BEGIN

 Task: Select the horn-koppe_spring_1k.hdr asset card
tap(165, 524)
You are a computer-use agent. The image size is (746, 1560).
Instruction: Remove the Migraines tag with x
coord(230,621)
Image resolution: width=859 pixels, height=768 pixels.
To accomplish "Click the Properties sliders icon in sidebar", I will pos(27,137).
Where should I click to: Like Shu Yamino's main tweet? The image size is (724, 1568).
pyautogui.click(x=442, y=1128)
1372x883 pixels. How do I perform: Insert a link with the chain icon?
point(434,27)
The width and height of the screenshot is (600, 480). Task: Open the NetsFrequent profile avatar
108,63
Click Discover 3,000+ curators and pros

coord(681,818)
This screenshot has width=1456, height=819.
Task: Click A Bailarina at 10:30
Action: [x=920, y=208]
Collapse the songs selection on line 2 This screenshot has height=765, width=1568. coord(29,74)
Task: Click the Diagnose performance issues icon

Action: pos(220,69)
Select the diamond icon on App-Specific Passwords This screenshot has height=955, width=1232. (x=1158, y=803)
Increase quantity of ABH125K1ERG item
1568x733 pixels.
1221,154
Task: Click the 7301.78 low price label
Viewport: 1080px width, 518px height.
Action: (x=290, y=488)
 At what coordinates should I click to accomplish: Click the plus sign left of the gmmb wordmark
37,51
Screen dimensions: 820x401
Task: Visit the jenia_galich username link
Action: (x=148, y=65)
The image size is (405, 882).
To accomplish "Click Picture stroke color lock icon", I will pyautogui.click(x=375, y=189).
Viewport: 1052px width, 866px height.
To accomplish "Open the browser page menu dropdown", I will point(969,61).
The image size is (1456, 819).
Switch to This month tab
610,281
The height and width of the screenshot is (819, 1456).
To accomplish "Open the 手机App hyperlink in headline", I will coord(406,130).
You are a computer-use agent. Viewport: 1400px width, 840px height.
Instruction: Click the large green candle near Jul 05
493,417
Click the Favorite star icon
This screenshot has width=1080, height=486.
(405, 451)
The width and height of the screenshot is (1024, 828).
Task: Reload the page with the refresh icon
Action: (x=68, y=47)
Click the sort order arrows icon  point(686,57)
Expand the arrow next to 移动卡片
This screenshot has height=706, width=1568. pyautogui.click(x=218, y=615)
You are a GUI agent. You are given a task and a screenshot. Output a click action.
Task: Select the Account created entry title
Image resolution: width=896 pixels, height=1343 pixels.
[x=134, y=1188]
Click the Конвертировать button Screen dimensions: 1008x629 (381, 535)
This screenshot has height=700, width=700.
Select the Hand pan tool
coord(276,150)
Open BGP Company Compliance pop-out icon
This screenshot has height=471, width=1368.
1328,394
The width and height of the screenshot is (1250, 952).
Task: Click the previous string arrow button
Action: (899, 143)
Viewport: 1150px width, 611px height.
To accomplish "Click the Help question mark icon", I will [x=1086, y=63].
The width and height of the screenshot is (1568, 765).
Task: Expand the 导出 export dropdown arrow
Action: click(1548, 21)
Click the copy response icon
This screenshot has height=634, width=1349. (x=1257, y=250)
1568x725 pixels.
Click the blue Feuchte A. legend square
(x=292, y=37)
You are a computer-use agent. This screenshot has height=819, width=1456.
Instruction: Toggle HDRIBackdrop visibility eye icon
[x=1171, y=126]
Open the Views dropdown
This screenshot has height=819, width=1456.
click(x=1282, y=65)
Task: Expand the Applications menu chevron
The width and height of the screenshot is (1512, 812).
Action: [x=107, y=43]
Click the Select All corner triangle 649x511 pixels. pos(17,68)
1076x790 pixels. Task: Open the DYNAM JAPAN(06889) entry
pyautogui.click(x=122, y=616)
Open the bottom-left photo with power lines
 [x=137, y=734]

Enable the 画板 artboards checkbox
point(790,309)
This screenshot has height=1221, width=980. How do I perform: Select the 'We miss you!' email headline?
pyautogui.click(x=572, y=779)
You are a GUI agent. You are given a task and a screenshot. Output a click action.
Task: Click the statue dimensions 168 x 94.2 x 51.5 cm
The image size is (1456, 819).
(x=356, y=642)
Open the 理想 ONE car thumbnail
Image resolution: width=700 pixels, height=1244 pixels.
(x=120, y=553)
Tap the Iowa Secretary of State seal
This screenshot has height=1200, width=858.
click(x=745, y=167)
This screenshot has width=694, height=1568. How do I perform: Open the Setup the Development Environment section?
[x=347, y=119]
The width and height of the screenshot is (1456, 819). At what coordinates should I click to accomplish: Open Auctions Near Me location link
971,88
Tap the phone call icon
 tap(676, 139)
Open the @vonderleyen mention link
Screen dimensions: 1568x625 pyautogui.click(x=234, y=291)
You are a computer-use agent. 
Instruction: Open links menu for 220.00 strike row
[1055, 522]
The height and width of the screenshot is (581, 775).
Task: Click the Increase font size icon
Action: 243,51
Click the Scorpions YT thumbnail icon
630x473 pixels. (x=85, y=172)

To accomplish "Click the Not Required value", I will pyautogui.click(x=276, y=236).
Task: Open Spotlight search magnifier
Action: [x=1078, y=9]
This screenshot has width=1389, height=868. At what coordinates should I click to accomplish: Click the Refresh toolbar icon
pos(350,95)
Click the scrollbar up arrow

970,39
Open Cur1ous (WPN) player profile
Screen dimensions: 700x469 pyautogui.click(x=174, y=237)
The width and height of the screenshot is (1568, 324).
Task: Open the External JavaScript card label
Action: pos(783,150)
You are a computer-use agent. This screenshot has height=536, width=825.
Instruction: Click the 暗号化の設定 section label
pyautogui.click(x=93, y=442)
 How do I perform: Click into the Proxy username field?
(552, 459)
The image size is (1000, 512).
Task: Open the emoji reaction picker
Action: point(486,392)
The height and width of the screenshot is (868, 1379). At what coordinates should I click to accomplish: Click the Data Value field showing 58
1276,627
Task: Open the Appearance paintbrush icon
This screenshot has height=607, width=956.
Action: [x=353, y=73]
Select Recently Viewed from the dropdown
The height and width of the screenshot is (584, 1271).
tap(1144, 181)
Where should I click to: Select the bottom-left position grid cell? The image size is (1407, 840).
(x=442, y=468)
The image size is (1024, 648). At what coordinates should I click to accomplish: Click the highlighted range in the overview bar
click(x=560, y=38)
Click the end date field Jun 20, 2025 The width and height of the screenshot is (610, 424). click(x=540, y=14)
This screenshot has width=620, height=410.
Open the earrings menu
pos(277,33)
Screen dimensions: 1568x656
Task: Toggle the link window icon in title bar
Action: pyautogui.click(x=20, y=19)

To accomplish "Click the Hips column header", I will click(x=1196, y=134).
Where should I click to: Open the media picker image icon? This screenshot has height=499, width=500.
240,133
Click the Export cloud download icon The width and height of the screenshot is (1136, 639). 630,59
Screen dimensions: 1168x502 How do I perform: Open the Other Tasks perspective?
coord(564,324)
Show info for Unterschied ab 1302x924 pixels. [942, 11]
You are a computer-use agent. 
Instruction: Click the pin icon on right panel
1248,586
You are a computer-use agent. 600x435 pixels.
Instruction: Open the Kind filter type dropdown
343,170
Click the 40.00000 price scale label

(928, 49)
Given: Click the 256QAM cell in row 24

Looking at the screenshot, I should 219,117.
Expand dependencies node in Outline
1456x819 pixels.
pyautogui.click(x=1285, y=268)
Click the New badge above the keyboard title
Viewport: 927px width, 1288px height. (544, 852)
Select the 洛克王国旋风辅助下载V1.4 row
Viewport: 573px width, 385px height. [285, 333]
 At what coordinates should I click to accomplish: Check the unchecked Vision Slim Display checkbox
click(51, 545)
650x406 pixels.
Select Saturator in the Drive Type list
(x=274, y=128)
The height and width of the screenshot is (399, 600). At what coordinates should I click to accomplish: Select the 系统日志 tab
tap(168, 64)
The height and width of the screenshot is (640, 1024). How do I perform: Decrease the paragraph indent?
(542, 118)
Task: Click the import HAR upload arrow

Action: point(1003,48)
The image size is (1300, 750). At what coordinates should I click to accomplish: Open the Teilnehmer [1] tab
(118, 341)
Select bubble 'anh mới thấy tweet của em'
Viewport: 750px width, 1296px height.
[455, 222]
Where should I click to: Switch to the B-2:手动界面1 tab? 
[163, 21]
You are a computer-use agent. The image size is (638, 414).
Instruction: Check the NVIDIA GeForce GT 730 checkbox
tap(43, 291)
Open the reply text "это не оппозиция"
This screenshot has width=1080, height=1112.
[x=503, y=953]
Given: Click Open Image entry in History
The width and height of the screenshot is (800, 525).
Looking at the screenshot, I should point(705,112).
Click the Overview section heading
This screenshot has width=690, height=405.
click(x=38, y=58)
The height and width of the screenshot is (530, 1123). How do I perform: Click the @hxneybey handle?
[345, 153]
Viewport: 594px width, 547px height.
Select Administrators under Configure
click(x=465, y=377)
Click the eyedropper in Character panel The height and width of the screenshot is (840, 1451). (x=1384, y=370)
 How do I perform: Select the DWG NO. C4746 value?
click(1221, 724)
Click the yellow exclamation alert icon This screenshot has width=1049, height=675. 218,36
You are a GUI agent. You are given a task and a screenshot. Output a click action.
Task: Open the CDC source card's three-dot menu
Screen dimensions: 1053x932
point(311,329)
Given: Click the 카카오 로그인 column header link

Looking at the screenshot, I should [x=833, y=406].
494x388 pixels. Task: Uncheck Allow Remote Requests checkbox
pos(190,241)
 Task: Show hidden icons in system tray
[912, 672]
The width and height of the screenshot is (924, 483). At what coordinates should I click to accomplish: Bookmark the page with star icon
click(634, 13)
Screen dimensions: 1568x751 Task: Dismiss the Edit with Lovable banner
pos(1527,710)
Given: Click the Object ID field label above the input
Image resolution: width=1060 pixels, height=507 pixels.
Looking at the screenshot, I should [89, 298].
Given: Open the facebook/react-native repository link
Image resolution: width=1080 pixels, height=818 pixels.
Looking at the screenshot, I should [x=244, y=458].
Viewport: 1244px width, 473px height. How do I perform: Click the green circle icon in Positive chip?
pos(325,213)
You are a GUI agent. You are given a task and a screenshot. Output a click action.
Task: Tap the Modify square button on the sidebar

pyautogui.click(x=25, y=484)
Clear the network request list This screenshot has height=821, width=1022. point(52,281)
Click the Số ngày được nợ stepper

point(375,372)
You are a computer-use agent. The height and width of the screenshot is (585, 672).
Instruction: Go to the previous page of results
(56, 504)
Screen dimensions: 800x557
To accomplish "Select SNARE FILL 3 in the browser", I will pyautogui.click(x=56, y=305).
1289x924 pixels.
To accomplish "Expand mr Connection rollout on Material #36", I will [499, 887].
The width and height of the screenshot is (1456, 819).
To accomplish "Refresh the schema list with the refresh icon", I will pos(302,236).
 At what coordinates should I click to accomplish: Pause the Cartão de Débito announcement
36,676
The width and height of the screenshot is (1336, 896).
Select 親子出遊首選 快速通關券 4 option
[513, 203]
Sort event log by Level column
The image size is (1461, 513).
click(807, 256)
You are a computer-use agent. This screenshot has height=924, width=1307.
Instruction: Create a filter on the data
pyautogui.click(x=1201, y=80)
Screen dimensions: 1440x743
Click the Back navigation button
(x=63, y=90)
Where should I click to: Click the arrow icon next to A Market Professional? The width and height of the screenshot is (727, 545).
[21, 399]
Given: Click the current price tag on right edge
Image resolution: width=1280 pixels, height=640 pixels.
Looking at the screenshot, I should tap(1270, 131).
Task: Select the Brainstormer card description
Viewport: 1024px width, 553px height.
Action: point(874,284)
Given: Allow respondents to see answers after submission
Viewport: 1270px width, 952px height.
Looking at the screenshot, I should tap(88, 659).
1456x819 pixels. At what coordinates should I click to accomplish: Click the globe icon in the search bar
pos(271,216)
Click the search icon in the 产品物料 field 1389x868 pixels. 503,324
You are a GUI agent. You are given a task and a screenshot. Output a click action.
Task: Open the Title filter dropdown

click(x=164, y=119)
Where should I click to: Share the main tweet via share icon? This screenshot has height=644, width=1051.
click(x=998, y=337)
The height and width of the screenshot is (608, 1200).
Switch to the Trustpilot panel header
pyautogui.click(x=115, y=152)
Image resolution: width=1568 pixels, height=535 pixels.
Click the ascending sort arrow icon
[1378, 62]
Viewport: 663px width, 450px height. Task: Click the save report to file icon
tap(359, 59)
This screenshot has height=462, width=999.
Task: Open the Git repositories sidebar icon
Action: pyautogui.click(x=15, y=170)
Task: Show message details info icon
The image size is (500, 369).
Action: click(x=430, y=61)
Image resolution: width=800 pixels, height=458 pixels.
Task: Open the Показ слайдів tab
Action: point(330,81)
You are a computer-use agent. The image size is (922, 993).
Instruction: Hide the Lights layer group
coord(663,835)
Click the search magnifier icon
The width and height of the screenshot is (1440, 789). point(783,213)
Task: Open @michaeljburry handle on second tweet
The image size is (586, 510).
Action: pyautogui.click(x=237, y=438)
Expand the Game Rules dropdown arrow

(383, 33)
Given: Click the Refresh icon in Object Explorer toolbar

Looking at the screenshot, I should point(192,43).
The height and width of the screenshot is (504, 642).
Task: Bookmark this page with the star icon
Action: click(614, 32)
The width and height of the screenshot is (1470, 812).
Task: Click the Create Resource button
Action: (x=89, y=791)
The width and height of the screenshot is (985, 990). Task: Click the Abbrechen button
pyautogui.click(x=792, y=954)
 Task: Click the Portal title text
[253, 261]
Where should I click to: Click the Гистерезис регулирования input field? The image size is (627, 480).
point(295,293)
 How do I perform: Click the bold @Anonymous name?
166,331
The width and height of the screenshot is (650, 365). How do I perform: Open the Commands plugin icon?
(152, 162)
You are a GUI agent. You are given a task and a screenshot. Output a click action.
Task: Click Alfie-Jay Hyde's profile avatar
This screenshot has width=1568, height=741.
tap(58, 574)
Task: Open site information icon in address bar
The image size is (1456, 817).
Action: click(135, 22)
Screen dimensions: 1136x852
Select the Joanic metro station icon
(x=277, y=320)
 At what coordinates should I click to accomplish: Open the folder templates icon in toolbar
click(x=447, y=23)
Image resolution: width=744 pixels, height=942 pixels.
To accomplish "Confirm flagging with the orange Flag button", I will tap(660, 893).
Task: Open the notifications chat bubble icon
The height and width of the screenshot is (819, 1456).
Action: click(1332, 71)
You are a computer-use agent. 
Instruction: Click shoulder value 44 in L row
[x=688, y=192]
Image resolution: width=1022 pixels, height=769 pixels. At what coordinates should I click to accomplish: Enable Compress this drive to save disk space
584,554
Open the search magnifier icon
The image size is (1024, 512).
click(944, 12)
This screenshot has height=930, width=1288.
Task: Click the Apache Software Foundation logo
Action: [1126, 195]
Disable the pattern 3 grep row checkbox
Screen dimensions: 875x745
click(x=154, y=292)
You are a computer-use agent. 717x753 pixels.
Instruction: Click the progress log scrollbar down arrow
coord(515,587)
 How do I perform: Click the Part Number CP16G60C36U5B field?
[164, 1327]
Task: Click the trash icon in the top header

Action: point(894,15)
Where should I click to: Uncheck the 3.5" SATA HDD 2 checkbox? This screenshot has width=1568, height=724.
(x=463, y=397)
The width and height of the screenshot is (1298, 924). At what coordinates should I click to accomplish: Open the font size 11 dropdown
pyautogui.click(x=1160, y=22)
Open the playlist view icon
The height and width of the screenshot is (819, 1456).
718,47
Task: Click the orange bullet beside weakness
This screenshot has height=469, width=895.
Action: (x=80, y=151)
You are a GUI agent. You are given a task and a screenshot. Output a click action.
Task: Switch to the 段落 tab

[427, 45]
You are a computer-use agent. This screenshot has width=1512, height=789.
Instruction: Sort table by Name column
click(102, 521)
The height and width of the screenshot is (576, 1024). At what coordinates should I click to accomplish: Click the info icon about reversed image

END

**STATED EXERCISE**
Show every line of the items above that contains the string "section", treating uppercase and lowercase letters as different.

**SOLUTION TO THE EXERCISE**
This screenshot has width=694, height=1568. How do I perform: Open the Setup the Development Environment section?
Instruction: Click the 暗号化の設定 section label
Click the Overview section heading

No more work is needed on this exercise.